Dr. Di Paola and his colleagues published their findings in Nature Genetics in 2015. Other studies with similar findings were published at the same time. A more recent study showed that ETV6 germline mutations are common in up to 1% of individuals with ALL.
Today, Dr. Di Paola and collaborators at Emory University, and in Colorado and Utah, are working to understand the molecular mechanisms of this disease through a newly generated mouse model to further study the gene mutation and its effects on blood.
Dr. Di Paola has been asking himself this question for the last 20 years. He studies von Willebrand disease (VWD), the most common bleeding disorder among adults and children, characterized by highly variable symptoms, even within members of the same family. Scientists have long understood the genetic basis of VWD. But, according to Dr. Di Paola, they still don’t understand why, among those who have moderate to mild disease, some bleed more severely than others.
Dr. Di Paola and his team are conducting one of the largest studies in the world to understand the complexities of the genetics and biology of the disease. Their study included an Amish family with 2,000 members, from which he collected 900 samples over the last decade.

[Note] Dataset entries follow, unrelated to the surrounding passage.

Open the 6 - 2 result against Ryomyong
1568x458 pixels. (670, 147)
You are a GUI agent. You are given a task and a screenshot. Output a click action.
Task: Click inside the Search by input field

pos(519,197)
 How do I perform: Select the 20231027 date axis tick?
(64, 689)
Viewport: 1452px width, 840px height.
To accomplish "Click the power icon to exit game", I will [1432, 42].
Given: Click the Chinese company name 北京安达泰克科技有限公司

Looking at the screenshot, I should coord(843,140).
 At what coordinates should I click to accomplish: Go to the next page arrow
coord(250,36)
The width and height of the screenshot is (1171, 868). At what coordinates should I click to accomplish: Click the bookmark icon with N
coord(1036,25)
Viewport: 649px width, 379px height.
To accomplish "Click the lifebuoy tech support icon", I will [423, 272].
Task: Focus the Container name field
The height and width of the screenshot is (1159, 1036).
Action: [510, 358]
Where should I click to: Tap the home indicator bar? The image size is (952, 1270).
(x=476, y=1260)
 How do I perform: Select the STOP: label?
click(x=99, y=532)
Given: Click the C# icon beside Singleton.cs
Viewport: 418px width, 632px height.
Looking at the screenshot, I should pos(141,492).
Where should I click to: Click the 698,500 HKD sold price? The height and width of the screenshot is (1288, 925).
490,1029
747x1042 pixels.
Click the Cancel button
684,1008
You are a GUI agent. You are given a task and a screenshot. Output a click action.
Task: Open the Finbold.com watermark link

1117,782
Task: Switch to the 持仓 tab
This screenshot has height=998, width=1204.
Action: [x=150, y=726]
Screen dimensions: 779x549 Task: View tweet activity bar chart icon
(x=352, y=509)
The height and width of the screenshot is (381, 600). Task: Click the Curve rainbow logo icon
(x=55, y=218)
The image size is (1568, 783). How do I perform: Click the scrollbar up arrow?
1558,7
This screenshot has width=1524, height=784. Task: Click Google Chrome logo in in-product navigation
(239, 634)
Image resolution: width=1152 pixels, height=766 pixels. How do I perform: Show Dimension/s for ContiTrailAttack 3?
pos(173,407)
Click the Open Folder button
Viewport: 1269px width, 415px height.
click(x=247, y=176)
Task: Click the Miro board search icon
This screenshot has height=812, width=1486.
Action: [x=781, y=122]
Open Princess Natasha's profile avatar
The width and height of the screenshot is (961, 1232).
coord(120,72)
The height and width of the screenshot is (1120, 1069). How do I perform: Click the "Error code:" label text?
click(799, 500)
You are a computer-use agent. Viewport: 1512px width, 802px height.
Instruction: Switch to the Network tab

Using modern genomic techniques, his team made a multi-gene array that they plan to use in collaboration with groups in Milwaukee, Ireland and Canada.“It appears there might be a combination of gene variants that might make you more susceptible to bleeding,” Dr. Di Paola says.
Identifying those genes could help target treatment for patients with VWD, adjusting as necessary to prevent bleeding complications.
“When it comes to most common forms of VWD, we were all still in the dark ages,” says Dr. Di Paola. “With this genetic array we made, we hope we are starting to understand the genetic underpinnings that make this disease so variable.”